1jamesthompson1 / TAIC-report-summary

Using LLM technologies to analyze transport accident investigation reports
https://taic-viewer-72e8675c1c03.herokuapp.com/
GNU General Public License v3.0
0 stars 0 forks source link

Rehaul of engine #174

Closed 1jamesthompson1 closed 1 week ago

1jamesthompson1 commented 2 weeks ago

State

The engine is suppoed to be a pipeline that takes the pdfs reports and outputs useful datasets.

Problem

The work which has been conducted in the notebooks is well out of date with engine. This has meant that development has gone fast but the pipeline is broken and does not work end to end as it should.

Solution

I ned to fix it so that it can complete the wohle pipeline

  1. Get all report pdfs and parse into text files
  2. Extract the safety issues, report sections etc.
  3. Embed the various datasets and load/update the database which the webapp uses.

This three steps should results in a few dataframe files in the form of pickles or something.

Then from there two more small parts need to be added. However as they involve the deployment they might be left until another issue one #172 is closer to being solved. step 0: get all the current data form the databases so that we dont constantly repeat the same work step n+1: upload the newly calculated datasets to the database

Lastly it is worth noting that this can also be a chance to refactor and make the experience of running it smoother with better logs.

Related issues

1jamesthompson1 commented 2 weeks ago

given the changing capabilities of the project I have purged alot of older modules to keep the space fresh.

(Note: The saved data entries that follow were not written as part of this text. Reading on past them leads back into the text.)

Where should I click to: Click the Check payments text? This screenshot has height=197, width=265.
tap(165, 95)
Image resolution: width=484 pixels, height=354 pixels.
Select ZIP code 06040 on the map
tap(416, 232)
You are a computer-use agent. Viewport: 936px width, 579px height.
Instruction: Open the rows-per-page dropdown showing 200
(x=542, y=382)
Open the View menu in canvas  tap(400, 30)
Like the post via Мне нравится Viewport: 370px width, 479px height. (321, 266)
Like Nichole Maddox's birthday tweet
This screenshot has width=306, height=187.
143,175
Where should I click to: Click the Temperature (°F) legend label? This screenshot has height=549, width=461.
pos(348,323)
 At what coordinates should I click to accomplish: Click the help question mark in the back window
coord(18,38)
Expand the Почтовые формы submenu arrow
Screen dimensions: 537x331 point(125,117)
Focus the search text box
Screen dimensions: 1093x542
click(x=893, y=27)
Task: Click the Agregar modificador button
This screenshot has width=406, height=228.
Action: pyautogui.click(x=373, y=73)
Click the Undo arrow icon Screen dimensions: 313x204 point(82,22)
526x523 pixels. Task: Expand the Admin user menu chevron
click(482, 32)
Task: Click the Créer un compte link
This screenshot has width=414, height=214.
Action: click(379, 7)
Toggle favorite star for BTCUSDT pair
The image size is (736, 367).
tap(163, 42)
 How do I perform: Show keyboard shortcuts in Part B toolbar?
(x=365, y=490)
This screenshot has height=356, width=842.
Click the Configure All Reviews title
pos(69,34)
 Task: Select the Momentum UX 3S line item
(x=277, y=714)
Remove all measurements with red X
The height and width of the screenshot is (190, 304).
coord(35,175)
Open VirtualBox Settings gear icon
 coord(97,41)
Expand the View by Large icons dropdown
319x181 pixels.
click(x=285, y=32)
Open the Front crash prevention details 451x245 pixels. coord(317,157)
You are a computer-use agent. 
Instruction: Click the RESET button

Further more the structure of the projects should really change.

Currently it is Gather_Wrangle -> Extract_Analyze.

Really it sohuld be gather -> extract -> analyze

1jamesthompson1 commented 2 weeks ago

The updating of the previous modules have been completed. They now all follow #153. However not all follow #61.

Now an embedding class needs to be created.

The last step of database download and upload should wait until what deployment looksl ike has been decided.